- **Data shown**
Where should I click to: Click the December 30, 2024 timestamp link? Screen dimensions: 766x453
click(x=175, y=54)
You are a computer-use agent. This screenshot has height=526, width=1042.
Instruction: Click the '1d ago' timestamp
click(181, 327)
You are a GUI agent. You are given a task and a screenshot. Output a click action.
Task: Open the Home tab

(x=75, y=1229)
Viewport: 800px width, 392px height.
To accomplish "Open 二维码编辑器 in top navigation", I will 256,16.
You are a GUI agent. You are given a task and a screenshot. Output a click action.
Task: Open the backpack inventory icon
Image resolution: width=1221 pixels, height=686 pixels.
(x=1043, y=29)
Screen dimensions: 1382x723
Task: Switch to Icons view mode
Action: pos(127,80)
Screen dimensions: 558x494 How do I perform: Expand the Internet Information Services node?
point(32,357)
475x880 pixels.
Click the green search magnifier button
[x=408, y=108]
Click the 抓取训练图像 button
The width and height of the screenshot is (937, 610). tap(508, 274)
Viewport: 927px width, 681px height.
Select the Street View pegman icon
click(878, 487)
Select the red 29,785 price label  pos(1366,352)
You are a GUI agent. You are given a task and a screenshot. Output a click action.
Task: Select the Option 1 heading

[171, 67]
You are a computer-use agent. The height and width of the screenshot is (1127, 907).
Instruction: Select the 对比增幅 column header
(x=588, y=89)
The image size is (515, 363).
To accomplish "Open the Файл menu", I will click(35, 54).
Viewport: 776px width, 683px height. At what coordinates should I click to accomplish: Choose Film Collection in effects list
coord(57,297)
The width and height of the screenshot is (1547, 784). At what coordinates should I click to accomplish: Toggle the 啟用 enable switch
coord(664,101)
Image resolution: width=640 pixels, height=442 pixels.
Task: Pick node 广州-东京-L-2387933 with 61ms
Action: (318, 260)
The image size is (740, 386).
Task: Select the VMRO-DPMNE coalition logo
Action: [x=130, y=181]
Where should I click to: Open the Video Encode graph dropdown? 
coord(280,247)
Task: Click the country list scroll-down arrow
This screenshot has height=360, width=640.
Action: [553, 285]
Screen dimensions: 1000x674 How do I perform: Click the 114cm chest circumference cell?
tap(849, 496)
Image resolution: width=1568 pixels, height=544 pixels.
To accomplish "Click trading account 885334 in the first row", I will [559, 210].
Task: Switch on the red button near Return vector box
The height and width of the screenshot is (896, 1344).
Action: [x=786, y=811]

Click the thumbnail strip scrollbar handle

- **Task**
Wherever "computer" appears in a line of the entries, copy that line.

- **Finished task**
You are a computer-use agent. This screenshot has height=526, width=1042.
You are a computer-use agent. The height and width of the screenshot is (1127, 907).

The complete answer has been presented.